Big City Lights and Grand Slam Smile made Santa Anita’s California-bred Saturday look less like a routine stakes card and more like a reminder that the state-bred program still has horses people can build around. Big City Lights, the 4-5 favorite in the $100,000 Thor’s Echo Stakes, took over in mid-stretch and drew off late to win the six-furlong sprint by 1 1/2 lengths in 1:09.32 over a fast dirt track.
Kazushi Kimura never had to panic. Big City Lights tracked fractions of 22.54, 44.62 and 57.04, then put the race away when the real running started. Book Smart was second and Thirsty Rebel was another five lengths back in third, but the impression was bigger than the margin. Big City Lights paid $3.80 to win and earned his sixth stakes victory while improving to 17 wins from 25 starts with more than $710,000 in earnings.
That matters because this was not a horse stumbling into the right condition. The 7-year-old son of Mr. Big, trained by Richard Mandella for owner William R. Peeples, had already come back from a five-month layoff to win an open-company allowance at seven furlongs on May 2 at Santa Anita. In other words, he was not just the best California-bred sprinter in the field. He was a horse sharp enough to handle better company and then come right back and handle his own division. Kimura said the race had more speed on the front end than the previous start, but added that he still had full confidence in Big City Lights at the top of the stretch. That is what benchmark horses do: they absorb pressure and still finish the job.

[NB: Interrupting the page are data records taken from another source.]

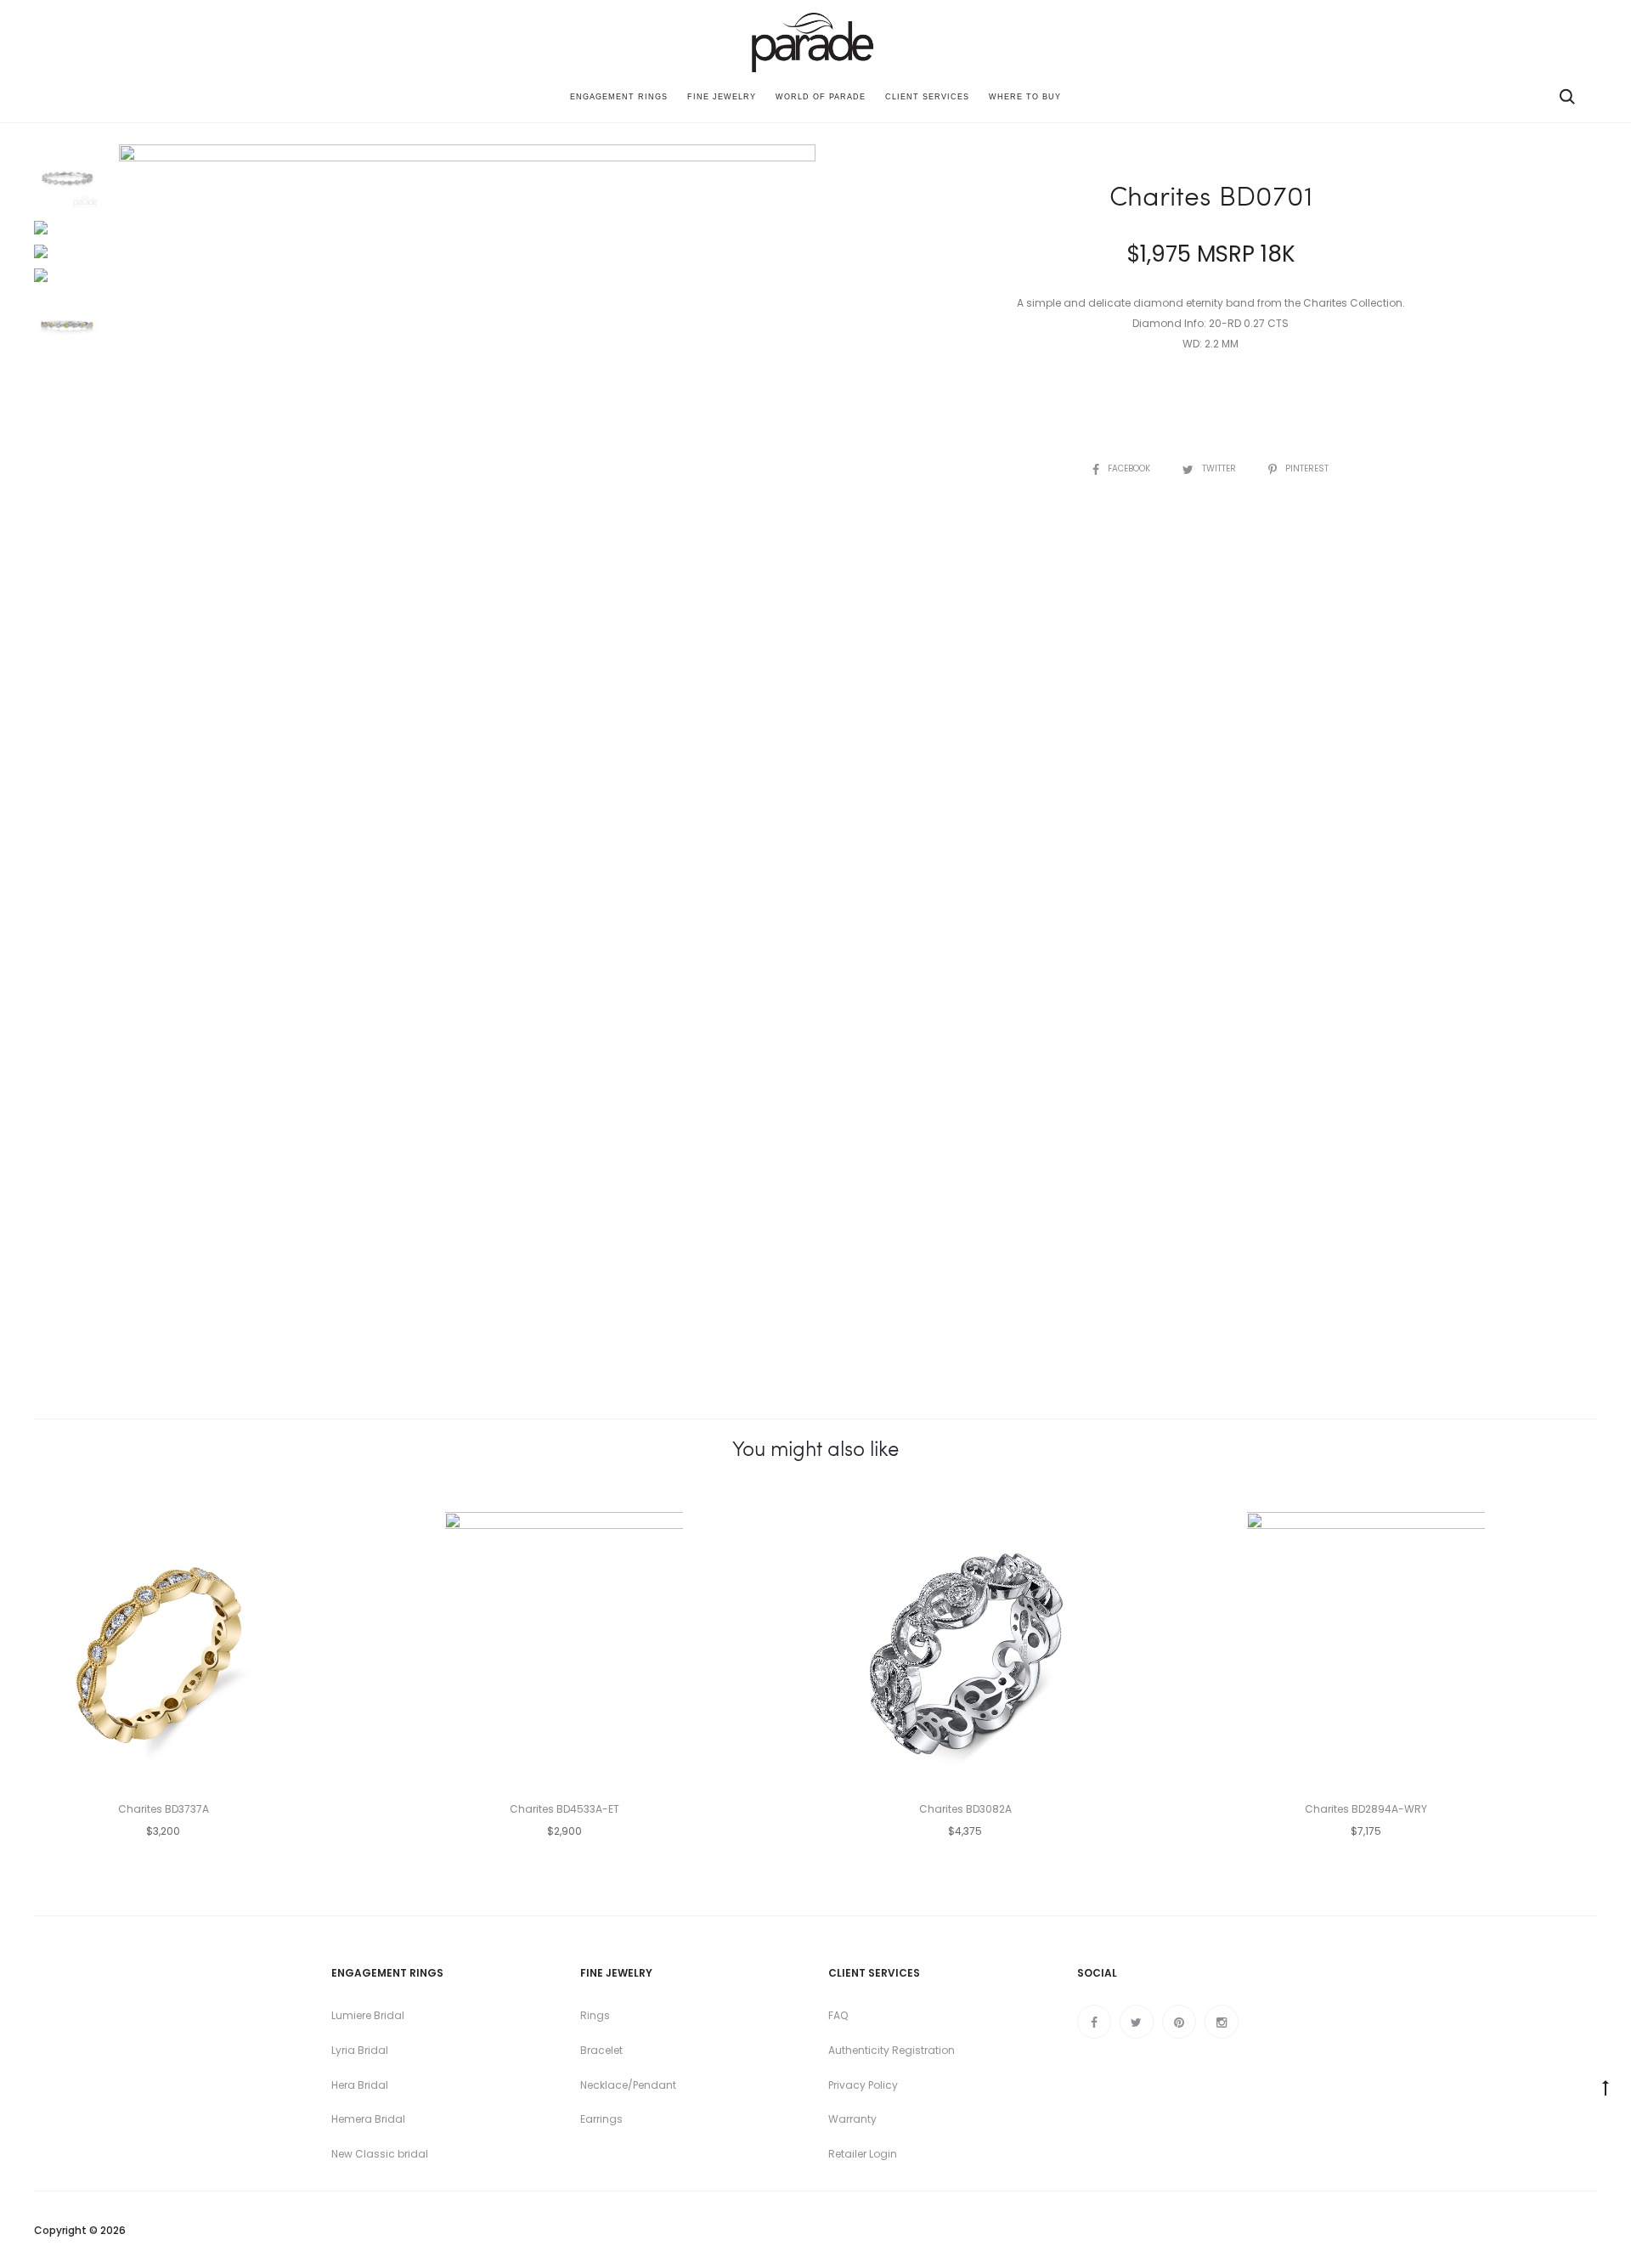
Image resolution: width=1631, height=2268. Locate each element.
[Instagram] (1222, 2022)
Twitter (1220, 468)
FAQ (838, 2015)
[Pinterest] (1179, 2022)
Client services (927, 97)
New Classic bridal (379, 2154)
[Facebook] (1094, 2022)
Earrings (601, 2119)
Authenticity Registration (891, 2050)
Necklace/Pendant (628, 2085)
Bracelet (601, 2050)
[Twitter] (1137, 2022)
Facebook (1130, 468)
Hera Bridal (359, 2085)
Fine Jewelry (721, 97)
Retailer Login (862, 2154)
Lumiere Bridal (367, 2015)
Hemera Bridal (368, 2119)
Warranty (852, 2119)
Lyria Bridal (359, 2050)
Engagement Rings (619, 97)
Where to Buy (1025, 97)
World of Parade (821, 97)
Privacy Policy (863, 2085)
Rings (595, 2015)
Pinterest (1307, 468)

Grand Slam Smile delivered the same kind of message in the $100,000 Fran’s Valentine Stakes. The 1-2 favorite controlled the one-mile turf test for California-bred fillies and mares from the front, then held off Take Another Card by a half-length in 1:35.94. Quick Kate was another neck back in third, and the winner paid $3.00.

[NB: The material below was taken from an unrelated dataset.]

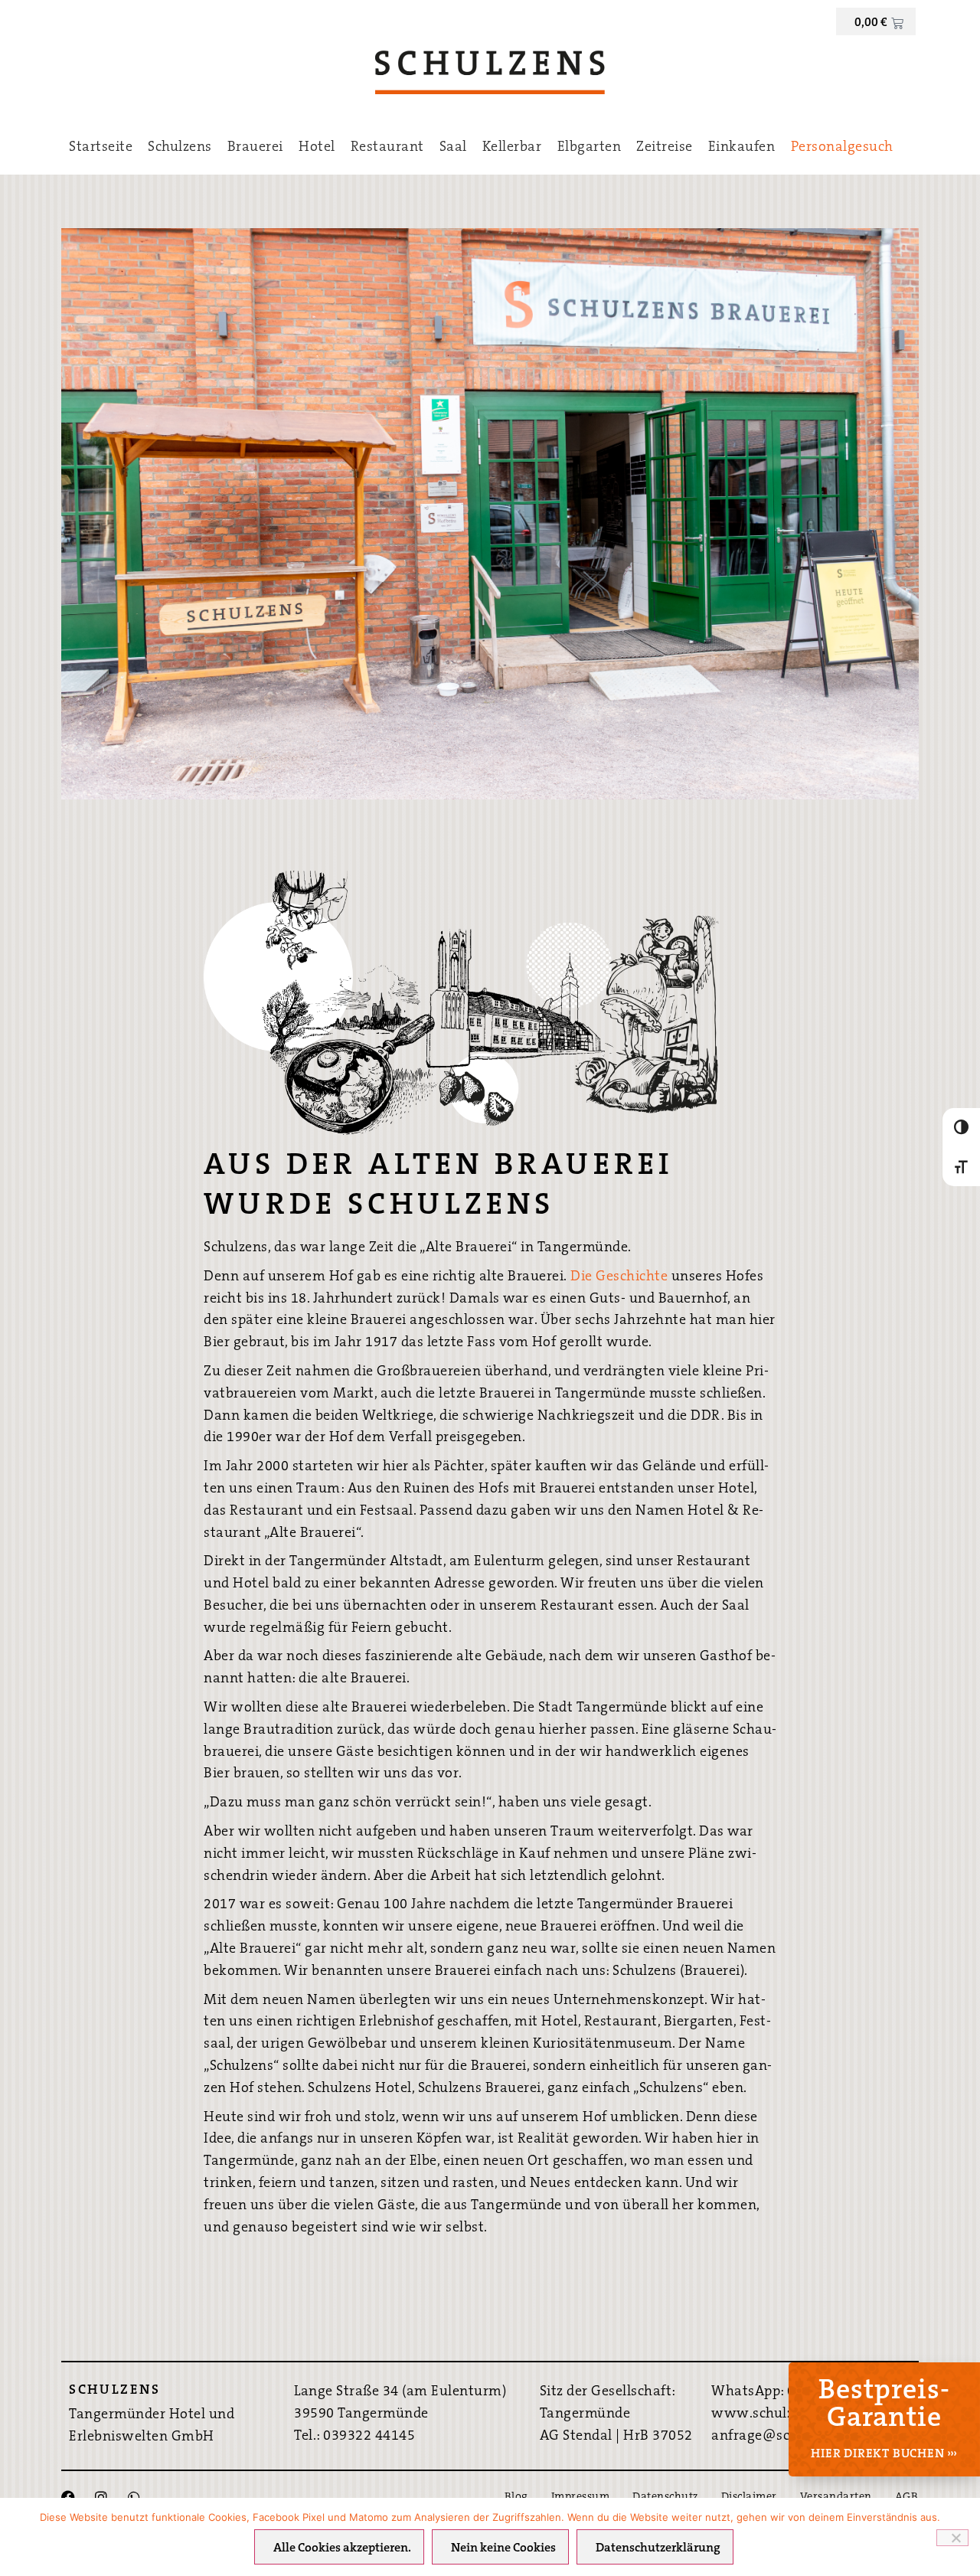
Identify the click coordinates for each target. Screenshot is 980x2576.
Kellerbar (512, 148)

Ridden by William Antongeorgi III and trained by Sean McCarthy, Grand Slam Smile is a 6-year-old mare by Smiling Tiger who has turned durability into a career identity. She improved to 21 wins, 6 seconds and 3 thirds from 30 starts, with more than $980,000 in earnings, and collected her 10th stakes win after taking the Irish O’Brien Stakes earlier this year. She also had finished third in both the Grade II Buena Vista and Grade III Royal Heroine at one mile on turf. Antongeorgi said she was relaxed, broke great and had more to give late. McCarthy called her “a totally professional racehorse” and said she was about $20,000 short of $1 million in earnings.

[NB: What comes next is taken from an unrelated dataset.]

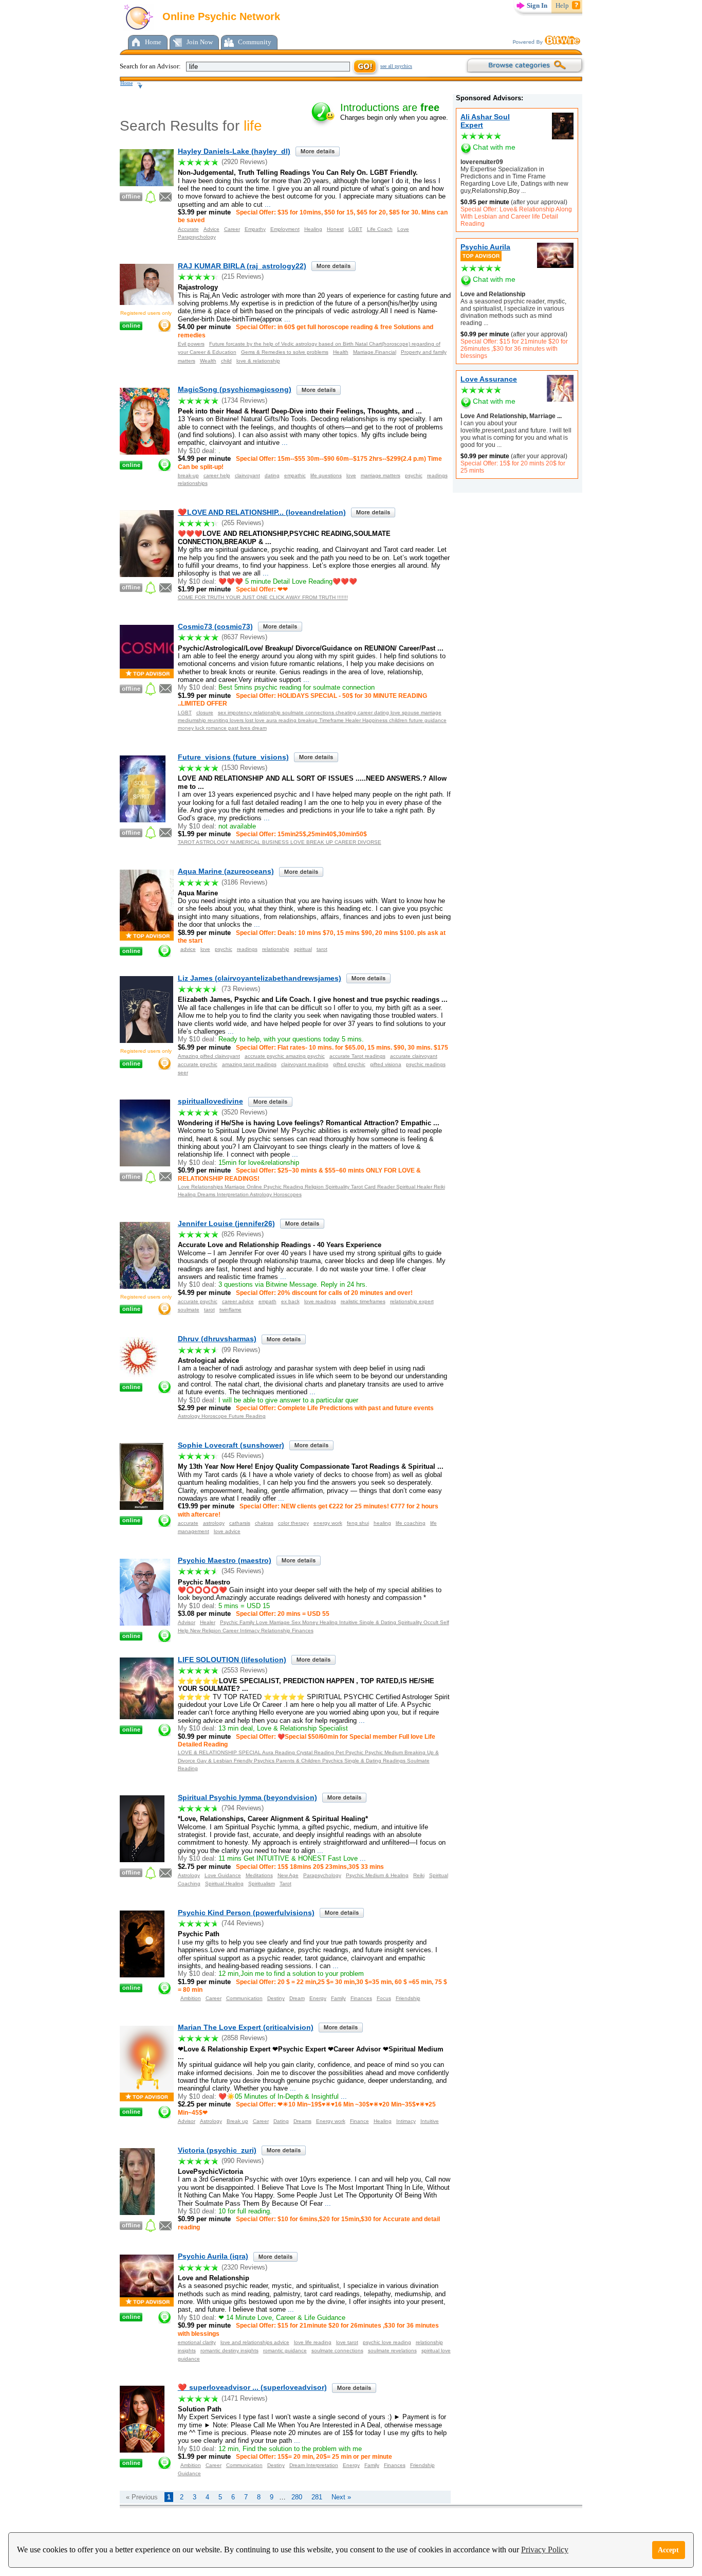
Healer (207, 1622)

Put together, the two races said something useful about California-bred racing at Santa Anita: the program is still producing horses with names, resumes and styles fans can recognize. Big City Lights has the kind of late punch that defines a sprint division, and Grand Slam Smile has the kind of front-end control and consistency that keeps older mares relevant. That is the sort of depth racing needs right now, not just winners for one Saturday but local stars sturdy enough to matter all spring.